GDPR—Weapon or Shield?
GDPR has been in force less than a month and already the cracks are showing. With less than 35% of UK organisations thought to be ready, and despite the ICO stating “small businesses will not be punished for failing to be ready on time”, legal scaremongers seem to suggest otherwise.
The panic ranges from some US news websites blocking EU residents access, to confusion (and some malfeasance) around email consent, to disgruntled employees seeking revenge and even religious ministers declining to offer public prayers for parishioners without completed consent requests. Needless to say, the uncertainty and panic around GDPR continues unabated.
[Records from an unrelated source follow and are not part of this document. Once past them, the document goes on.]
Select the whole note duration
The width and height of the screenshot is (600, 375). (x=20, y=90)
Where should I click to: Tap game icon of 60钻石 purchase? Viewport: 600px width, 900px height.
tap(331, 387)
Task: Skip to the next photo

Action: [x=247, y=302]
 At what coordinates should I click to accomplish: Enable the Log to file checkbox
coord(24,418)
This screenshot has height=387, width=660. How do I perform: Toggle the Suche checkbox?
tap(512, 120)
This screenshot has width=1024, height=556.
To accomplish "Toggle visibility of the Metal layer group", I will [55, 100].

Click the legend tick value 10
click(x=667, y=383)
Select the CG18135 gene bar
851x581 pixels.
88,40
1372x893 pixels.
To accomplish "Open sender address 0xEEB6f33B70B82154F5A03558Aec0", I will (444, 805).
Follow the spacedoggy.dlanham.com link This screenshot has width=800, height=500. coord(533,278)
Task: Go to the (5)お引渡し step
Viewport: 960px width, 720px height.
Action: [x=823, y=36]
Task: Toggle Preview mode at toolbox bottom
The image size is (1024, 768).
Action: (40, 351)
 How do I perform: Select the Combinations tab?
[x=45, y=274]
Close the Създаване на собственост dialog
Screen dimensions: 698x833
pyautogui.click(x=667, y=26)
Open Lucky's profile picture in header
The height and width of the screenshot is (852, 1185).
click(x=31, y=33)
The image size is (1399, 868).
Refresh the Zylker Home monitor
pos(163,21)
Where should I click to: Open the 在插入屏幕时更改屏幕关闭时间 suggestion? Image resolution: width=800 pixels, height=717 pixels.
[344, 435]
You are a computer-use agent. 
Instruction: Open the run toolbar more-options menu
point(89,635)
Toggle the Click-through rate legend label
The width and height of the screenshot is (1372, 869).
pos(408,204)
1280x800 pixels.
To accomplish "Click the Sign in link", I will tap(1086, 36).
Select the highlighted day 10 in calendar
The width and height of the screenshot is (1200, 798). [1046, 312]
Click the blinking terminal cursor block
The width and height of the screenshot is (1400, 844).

While many organisations are taking a possibly over-cautious approach, still other unscrupulous groups are creating “the biggest torrent of spam in the history of the internet” and tricking unsuspecting recipients into their fraudulent email schemes.
The confusion has been so great as to force the ICO to intervene. Deputy information commissioner Steve Wood wrote on the ICO website “Some of the myths we’ve heard are, ‘GDPR means I won’t be able to send my newsletter out anymore’ or ‘GDPR says I’ll need to get fresh consent for everything I do’. I can say categorically that these are wrong. You do not need to automatically refresh all existing consents in preparation for the new law.”
Any organisation that seeks—but does not receive—permission to continue previously requested email communication makes it technically illegal to keep in contact with those not replying.
DLP’s advice is that anyone contemplating requesting consent for continued email communication should seek specific independent legal advice beforehand.
Sadly, email consent is not the biggest issue facing employers.
DLP have previously warned about disgruntled employees using GDPR to seek ‘revenge’ and our concerns have been borne out.
DLP are aware of 4 employees who recently adopted the following strategy.
- Employee was sacked for gross misconduct following a full and lawful disciplinary process.
- Employee needs a reference but knows it will state they were sacked.
- Employee submits a Subject Access Request (SAR) with—or before—a termination appeal.
- Employee sends a Without Prejudice email offering an alternative to complying with the SAR providing the employer accepts their resignation and provides a suitable reference.
Considering the 2-3 week process required to read, print, redact and supply the (potentially thousands of ) documents requested by the SAR this practice can best be described as blackmail. In every instance of which DLP is aware the employer caved in to the former employee’s extortion.
While employers may bemoan such a ‘GDPR stunt’ a pragmatic opinion suggests the former employee would likely have lodged a (free) tribunal claim anyway.
It is clearly inappropriate to rewrite history by succumbing to extortion, to destroy disciplinary evidence (dependent upon retention policies), or to provide false references, but DLP wonder just how many employers, facing similar situations in the coming months and years, will make similar decisions.